Please echo the data exactly, starting with the line that contains "Locate an element on the screen. This" and ending with the line that contains "This screenshot has height=1500, width=1800.", both lines included.
======== Supplied data ========
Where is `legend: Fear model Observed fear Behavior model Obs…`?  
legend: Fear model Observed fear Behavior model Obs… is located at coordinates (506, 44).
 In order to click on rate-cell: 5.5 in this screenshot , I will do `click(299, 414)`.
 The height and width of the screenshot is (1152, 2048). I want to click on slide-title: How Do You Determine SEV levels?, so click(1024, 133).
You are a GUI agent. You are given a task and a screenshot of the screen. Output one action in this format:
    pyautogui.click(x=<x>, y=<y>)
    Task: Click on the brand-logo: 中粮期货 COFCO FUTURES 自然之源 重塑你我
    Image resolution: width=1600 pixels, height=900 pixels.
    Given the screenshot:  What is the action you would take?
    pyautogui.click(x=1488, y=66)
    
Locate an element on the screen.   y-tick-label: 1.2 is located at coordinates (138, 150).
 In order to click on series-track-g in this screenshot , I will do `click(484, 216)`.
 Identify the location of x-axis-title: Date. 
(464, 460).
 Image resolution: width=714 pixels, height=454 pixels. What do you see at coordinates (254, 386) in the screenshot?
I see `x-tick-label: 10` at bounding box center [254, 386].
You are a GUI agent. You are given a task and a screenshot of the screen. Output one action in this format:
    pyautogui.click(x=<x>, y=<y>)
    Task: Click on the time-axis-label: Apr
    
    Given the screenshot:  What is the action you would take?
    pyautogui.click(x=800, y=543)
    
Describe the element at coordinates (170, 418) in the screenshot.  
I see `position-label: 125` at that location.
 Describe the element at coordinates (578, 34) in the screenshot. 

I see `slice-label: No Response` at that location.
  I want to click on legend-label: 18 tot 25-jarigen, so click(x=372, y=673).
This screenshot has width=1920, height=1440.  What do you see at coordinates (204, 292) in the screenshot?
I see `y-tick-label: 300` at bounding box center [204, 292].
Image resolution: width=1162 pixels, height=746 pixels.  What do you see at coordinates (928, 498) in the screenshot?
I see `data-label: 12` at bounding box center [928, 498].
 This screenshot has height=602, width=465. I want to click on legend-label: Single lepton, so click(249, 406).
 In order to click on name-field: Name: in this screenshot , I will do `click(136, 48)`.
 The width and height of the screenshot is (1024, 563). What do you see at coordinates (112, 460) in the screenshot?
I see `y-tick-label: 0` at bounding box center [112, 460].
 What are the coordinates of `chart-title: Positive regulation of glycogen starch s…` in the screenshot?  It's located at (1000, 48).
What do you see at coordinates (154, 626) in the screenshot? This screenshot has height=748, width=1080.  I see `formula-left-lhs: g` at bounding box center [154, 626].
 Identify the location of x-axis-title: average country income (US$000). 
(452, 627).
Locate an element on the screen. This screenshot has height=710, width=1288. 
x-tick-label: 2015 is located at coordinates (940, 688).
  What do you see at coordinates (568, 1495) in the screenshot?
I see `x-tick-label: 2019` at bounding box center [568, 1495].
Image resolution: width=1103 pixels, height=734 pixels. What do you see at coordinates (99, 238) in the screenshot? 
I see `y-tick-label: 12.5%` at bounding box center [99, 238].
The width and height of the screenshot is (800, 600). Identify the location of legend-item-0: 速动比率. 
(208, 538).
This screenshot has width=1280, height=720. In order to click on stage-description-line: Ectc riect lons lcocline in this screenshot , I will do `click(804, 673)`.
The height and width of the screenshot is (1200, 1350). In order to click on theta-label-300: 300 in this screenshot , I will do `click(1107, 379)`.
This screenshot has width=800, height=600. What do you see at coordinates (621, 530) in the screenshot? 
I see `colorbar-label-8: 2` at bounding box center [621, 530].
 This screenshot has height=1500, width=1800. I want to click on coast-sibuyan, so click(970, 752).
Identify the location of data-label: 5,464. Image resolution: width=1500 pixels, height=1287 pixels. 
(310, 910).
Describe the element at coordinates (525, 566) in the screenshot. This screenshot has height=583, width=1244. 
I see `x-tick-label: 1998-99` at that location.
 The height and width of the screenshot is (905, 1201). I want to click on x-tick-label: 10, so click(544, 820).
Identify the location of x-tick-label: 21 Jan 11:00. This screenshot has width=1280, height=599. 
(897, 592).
========
[Answer below]
Locate an element on the screen. This screenshot has height=710, width=1288. 
x-tick-label: 2015 is located at coordinates (940, 688).
  What do you see at coordinates (568, 1495) in the screenshot?
I see `x-tick-label: 2019` at bounding box center [568, 1495].
Image resolution: width=1103 pixels, height=734 pixels. What do you see at coordinates (99, 238) in the screenshot? 
I see `y-tick-label: 12.5%` at bounding box center [99, 238].
The width and height of the screenshot is (800, 600). Identify the location of legend-item-0: 速动比率. 
(208, 538).
This screenshot has width=1280, height=720. In order to click on stage-description-line: Ectc riect lons lcocline in this screenshot , I will do `click(804, 673)`.
The height and width of the screenshot is (1200, 1350). In order to click on theta-label-300: 300 in this screenshot , I will do `click(1107, 379)`.
This screenshot has width=800, height=600. What do you see at coordinates (621, 530) in the screenshot? 
I see `colorbar-label-8: 2` at bounding box center [621, 530].
 This screenshot has height=1500, width=1800. I want to click on coast-sibuyan, so click(970, 752).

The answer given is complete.